DULUTH-Joey Anderson knows himself better than anyone, which is why when it came time to make a decision on whether to return for his junior season at Minnesota Duluth or sign with the New Jersey Devils, he knew he had to take the emotion out of it.
It was a decision that couldn't be about him and his younger brother, Mikey.
"I really tried to keep it hockey related," Joey Anderson said. "I tried not to look at anything other than hockey with this decision. I know how emotional I can get with my family, so I tried, especially talking with my parents, we tried to make sure it was a very, very hockey specific decision."
The result was Joey Anderson getting on a plane Saturday morning before the blizzard hit to sign a three-year, entry-level NHL contract on Sunday with the Devils, who drafted him in the third round, No. 73 overall, in 2016.

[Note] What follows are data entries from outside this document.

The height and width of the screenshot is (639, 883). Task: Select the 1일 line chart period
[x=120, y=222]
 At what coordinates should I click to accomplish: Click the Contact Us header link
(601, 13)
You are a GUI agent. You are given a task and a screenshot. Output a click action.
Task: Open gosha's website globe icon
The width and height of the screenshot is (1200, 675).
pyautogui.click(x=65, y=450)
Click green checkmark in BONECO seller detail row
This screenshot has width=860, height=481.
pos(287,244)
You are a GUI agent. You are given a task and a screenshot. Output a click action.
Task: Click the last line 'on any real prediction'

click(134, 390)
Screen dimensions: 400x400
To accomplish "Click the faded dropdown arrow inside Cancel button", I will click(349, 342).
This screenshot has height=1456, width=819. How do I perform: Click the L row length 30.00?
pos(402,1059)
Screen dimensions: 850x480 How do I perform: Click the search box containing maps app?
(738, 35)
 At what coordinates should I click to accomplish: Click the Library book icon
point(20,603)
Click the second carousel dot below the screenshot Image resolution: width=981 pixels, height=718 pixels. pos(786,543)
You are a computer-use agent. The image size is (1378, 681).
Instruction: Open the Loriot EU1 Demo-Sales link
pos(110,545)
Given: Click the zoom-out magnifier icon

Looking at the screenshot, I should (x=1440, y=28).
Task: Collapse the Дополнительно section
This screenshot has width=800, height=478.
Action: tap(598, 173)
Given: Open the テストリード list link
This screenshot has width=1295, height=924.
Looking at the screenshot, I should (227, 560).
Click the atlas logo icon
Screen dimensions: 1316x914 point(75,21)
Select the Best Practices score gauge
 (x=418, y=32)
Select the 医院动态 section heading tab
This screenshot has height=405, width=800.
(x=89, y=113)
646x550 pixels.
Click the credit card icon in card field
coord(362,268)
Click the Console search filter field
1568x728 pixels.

That contract begins right away with the 2017-18 season and runs through 2019-20. The wing will remain throughout the postseason with the Devils, who head into Monday night's Game 3 in Newark, N.J., down 2-0 to the Tampa Bay Lightning in an Eastern Conference first-round playoff series.
Anderson said he doubts he'll make his NHL debut in the postseason, but he will practice with the team and get a taste of what the NHL and Stanley Cup playoffs are all about.
"It was one of those things that just felt right," Anderson said of turning pro. "We looked at the pros and cons and everything. At the end of the day, I had a gut feeling about this. It's where I wanted to be. That made the decision for me."
The 19-year-old Anderson is a native of Roseville, Minn., who played two seasons at Hill-Murray High School before joining the United States National Team Development Program and then UMD. He's accomplished a lot in his two seasons with the Bulldogs, with the most notable of those feats coming in the past year while living and playing with his younger brother, Mikey, a freshman defenseman who was drafted in the fourth round last spring by the Los Angeles Kings.
Since coming to Duluth, Joey Anderson has played in two NCAA championship games-winning this year's final 2-1 over Notre Dame at Xcel Energy Center in St. Paul-and two IIHF World Junior Championship tournaments, winning gold with Team USA last year and bronze this past winter as the team's captain.
He helped guide the Bulldogs to an NCHC Frozen Faceoff championship his freshman season, and this past winter during the World Juniors took part in an outdoor game with Team USA against Canada in Buffalo, N.Y.
Mikey was also part of this year's World Junior team, making the experience extra special for Joey, despite not winning gold again.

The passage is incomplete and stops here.